The Reeducation of Tim Geithner
In the Q&A session that followed Geithner’s speech, Whalen asked a question about a topic that remains pertinent today—the 2004 Basel II accords, which set new global bank-capital standards. Whalen pointed out that one of the objectives of Basel II “was to actually grind the particular risk exposures”—that is, to require lenders to compute the probability of their borrowers’ defaulting on loans. “But banks said, ‘Oh, no, this is too expensive. You can’t do that.’ It didn’t fit with the quant, credit-derivative worldview,” Whalen said. It didn’t happen.
“I said, ‘Tim, isn’t this backsliding?’ ”
Geithner fixed Whalen with a vacant gaze and simply moved to another questioner, mumbling that he wasn’t prepared to answer the question.
Whalen was stunned. “It seemed to me that he had no idea what I was talking about,” he recalls. As for the look: “Think Bambi looking into the headlights on an 18-wheeler.”
There is something deeply disturbing about a Treasury secretary showing flop sweat in the middle of the worst economic crisis since Herbert Hoover was president. “Some people rise to the occasion, and some don’t,” says Peter Cohan, a management consultant and the author of You Can’t Order Change. “You really want somebody who’s confident, realistic, and coming up with better ideas and seeing the ideas work.”
For Geithner to fully revamp his image, he will have to break free of some personal history. The Geithner I profiled last year was very much a product of bureaucracy, a man who, as I described at the time, was born with a briefcase tucked under his arm. He hasn’t misplaced it.
For example, Geithner’s early public comments on the bailouts emphasized how immense, difficult, and complicated the crisis is. That’s certainly true. But how much reminding do we need? As former General Electric CEO Jack Welch wrote in his BusinessWeek column (without mentioning Geithner by name), the Obama administration broke a fundamental rule of leadership. “Your people know perfectly well how complicated the situation is,” Welch said. “They don’t need or want you to tell them. They need and want you to do your job by finding the solution, explaining it, and energizing everyone to execute it successfully.” Welch decried what he described as “CYA management”—cover-your-ass management—emphasizing the risk of failure in order to protect oneself.

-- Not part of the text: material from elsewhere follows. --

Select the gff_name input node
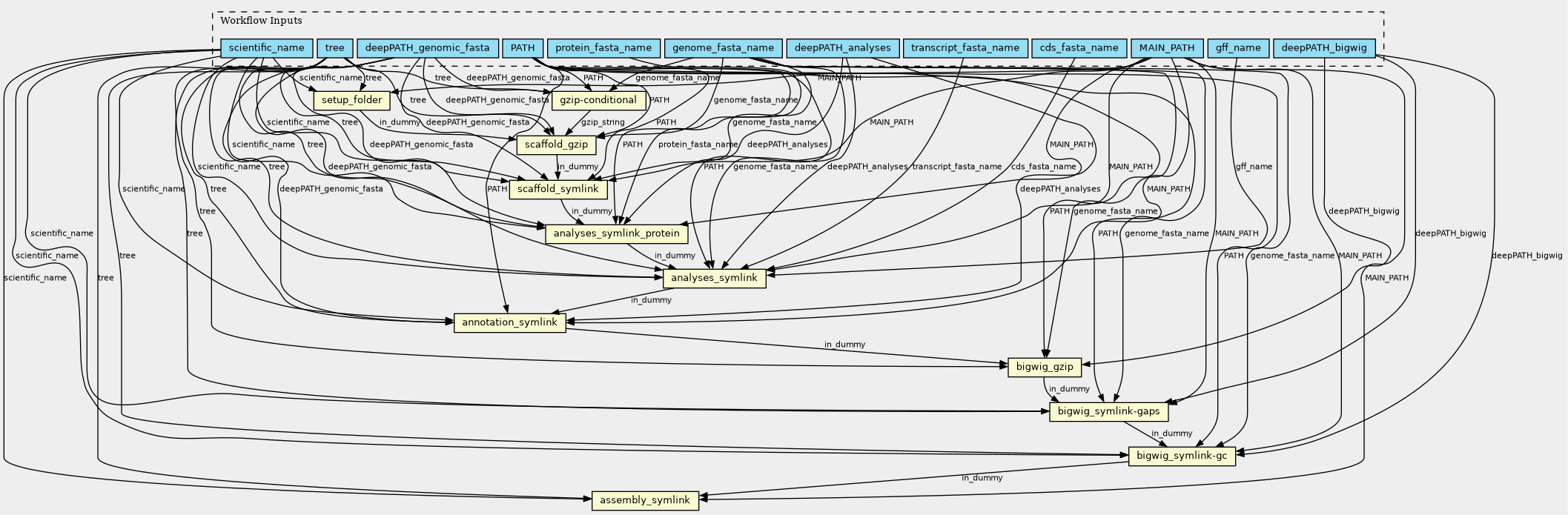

Geithner’s many years in the bureaucracy have shaped him in other, less than flattering ways. Bill Seidman, former chairman of the Federal Deposit Insurance Corp., considers the Treasury secretary to be “a smart guy but a certified bureaucrat.” He speaks from firsthand experience. It was the late 1990s, Lawrence Summers was Treasury secretary, and Geithner, as the undersecretary for international affairs, was his loyal deputy. Summers gave a speech on Japan’s troubled banking system, a subject that Seidman, who then worked for Morgan Stanley, knew intimately from his frequent visits to the country. “It was essentially not relevant,” Seidman says of Summers’ speech. It showed “a lack of familiarity with what’s going on there.” Seidman, never a shrinking violet, said as much at the time when a reporter asked him in Japan for a comment—at which point he ran afoul of Geithner. According to Seidman, Geithner called him and said, “You’re a disloyal American. You can’t make statements like that on foreign soil about a secretary of the Treasury.”

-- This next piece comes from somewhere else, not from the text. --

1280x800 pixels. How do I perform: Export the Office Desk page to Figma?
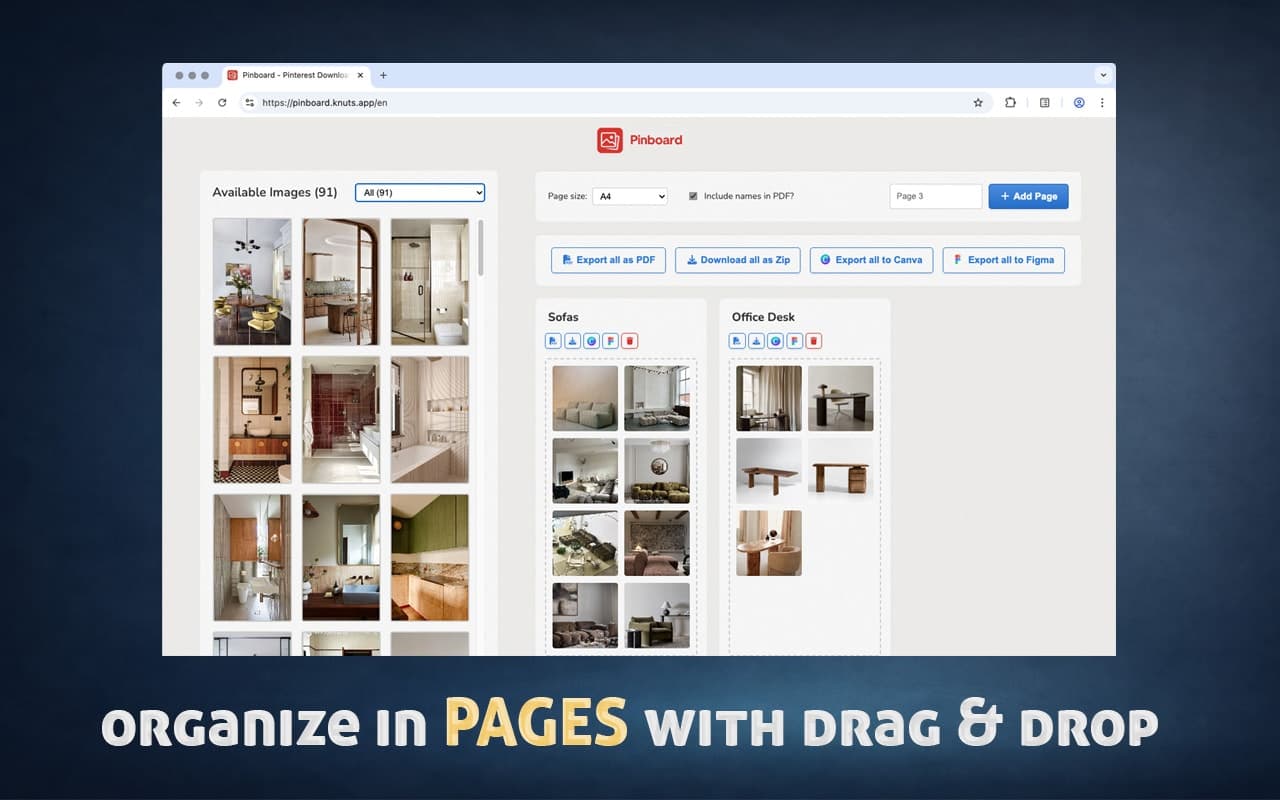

Seidman, who was awarded the Bronze Star for his service in the U.S. Navy during World War II, wasn’t accustomed to having his loyalty questioned, certainly not by someone approximately 40 years his junior. “I said, ‘Where does it say that in the Constitution?’ ” Seidman tells me.
That episode provides a peek into Geithner’s character and offers up clues to his behavior during the current crisis. Seidman hadn’t been confronted by Geithner, the precocious junior official of his early years, or Geithner, the brilliant problem grasper he was reported to be as he matured at Treasury. Instead, he encountered Geithner, the government cog, who apparently served his mentor Summers with such unquestioning fealty that he was willing to upbraid a well-reputed private citizen for an offhand remark.
Seidman says he bears Geithner no ill will, but he has no illusions about what he witnessed. Geithner, he says, “was doing what his boss wanted, I assume. Everybody is a product of what they’ve done. I have high respect for bureaucrats, but that doesn’t mean they’re going to have the leadership quality needed when they get to be something like secretary of the Treasury—particularly now.”
Viewed through the lens of his bureaucratic background, Geithner’s behavior since coming to the Treasury—tentative, sometimes hesitant, always hedging with his comments, lacking in boldness and imagination—seems not only logical but inevitable.